_Extracted data_
----------------

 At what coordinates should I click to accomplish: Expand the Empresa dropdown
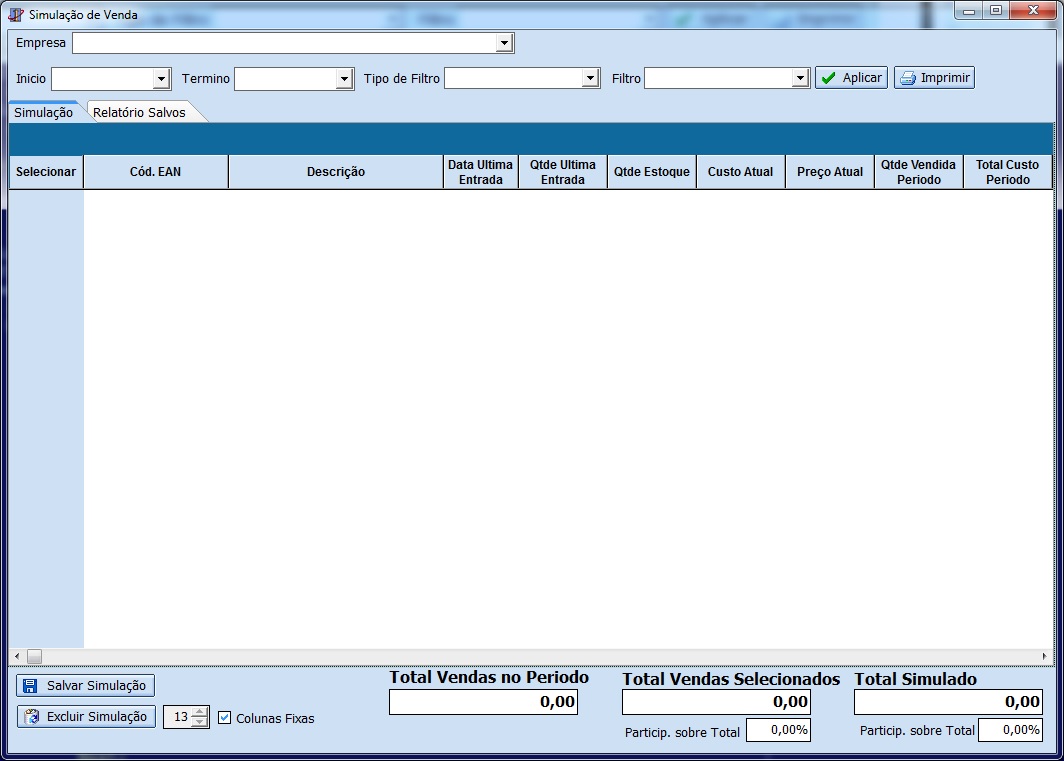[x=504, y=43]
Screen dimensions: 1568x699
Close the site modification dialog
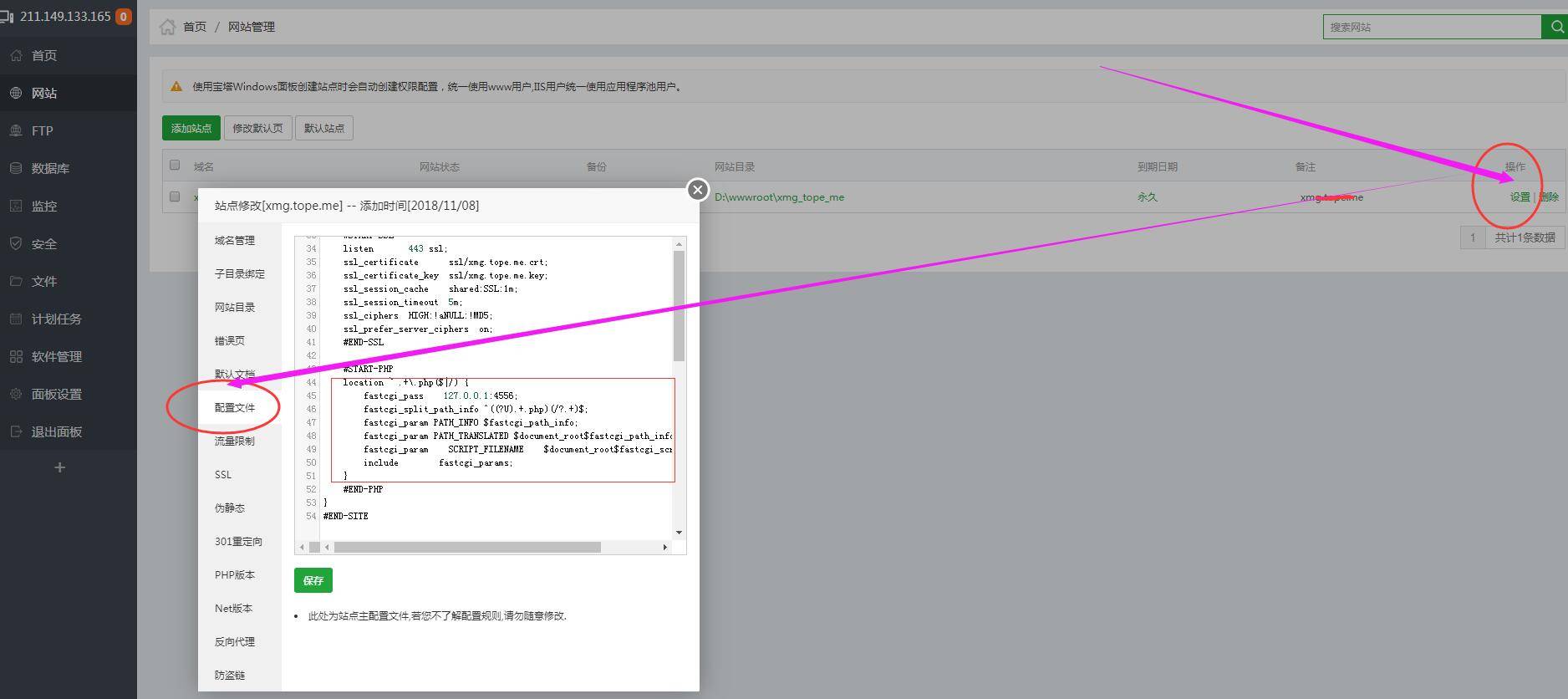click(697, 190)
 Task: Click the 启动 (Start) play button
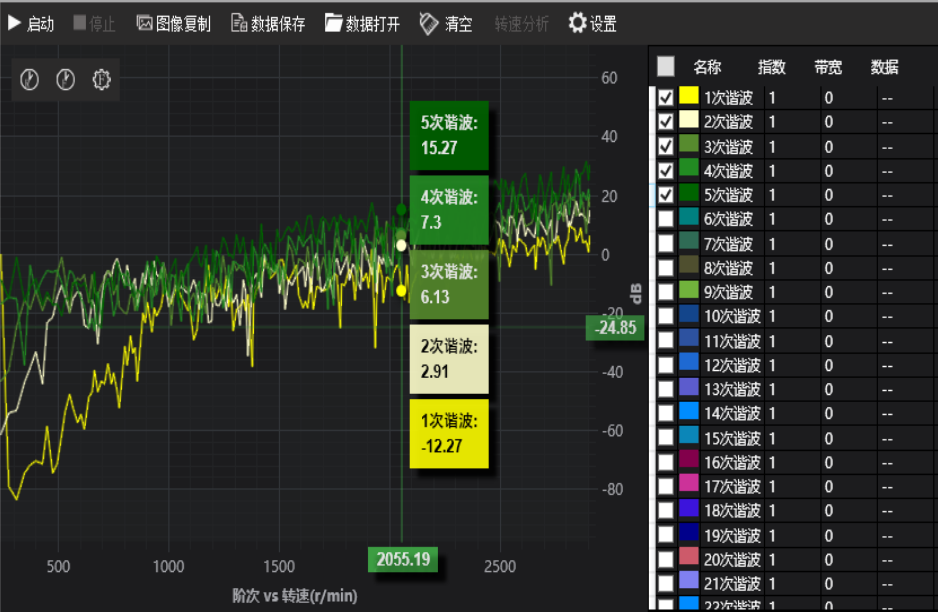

----------------

_Work to complete_
All of the data should be returned word for word, with each picture left out.

_Written reply_
 At what coordinates should I click to accomplish: Expand the Empresa dropdown
[x=504, y=43]
Screen dimensions: 1568x699
Close the site modification dialog
click(697, 190)
 Task: Click the 启动 (Start) play button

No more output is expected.